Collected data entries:
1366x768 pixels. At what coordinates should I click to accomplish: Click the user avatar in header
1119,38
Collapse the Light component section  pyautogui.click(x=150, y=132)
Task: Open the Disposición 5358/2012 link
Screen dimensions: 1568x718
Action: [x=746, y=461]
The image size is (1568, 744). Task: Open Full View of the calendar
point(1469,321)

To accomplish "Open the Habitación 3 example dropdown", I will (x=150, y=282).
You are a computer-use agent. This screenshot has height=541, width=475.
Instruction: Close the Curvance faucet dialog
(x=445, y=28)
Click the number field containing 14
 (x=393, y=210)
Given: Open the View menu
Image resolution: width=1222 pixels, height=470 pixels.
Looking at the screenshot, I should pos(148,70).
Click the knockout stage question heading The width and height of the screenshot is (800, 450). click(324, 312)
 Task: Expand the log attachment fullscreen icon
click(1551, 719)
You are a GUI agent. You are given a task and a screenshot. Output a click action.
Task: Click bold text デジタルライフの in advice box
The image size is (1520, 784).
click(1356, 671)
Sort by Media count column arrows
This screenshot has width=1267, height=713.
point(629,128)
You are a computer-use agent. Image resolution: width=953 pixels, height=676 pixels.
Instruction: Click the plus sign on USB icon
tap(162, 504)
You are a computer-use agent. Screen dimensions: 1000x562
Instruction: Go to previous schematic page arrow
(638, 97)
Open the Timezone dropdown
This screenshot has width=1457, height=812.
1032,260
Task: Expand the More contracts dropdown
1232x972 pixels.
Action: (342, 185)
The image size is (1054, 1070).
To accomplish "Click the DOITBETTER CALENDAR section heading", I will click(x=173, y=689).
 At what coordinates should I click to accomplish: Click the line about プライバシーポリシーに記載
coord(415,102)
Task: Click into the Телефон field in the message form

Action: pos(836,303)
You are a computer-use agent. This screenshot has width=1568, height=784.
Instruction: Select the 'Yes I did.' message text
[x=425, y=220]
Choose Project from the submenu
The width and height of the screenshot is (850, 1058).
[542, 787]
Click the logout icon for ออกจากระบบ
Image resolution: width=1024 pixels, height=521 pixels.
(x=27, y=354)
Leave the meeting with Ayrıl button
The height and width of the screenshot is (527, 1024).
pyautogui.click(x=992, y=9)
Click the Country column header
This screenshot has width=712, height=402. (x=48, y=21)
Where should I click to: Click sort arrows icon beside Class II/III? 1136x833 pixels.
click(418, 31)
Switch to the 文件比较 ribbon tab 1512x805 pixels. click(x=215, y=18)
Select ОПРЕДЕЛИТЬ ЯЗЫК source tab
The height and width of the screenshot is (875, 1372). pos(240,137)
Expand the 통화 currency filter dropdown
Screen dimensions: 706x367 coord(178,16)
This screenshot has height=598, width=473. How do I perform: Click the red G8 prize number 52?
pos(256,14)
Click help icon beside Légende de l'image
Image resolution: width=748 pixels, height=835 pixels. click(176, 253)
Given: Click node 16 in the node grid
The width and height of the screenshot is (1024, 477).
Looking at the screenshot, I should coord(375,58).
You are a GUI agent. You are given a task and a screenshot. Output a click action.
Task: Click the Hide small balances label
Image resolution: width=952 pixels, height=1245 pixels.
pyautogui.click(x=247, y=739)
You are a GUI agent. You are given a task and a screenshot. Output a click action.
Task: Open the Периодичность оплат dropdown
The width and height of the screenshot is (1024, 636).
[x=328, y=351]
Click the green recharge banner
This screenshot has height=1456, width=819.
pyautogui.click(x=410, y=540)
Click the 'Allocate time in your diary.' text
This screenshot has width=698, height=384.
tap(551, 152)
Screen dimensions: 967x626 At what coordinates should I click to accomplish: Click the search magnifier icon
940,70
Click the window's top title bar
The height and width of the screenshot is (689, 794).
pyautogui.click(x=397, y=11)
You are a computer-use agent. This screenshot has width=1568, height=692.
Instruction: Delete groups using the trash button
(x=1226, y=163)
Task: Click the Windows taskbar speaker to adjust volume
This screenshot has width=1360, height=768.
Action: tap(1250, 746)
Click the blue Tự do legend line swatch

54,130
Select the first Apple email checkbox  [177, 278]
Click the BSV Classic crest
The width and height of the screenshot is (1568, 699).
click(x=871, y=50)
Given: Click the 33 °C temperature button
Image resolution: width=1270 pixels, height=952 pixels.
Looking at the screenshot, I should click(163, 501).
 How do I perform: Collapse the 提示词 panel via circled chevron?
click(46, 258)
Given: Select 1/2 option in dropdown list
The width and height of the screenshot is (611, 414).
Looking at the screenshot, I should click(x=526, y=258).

Your goal: For the word "section", return every line of the records that holds it.

Completed task:
Collapse the Light component section  pyautogui.click(x=150, y=132)
To accomplish "Click the DOITBETTER CALENDAR section heading", I will click(x=173, y=689).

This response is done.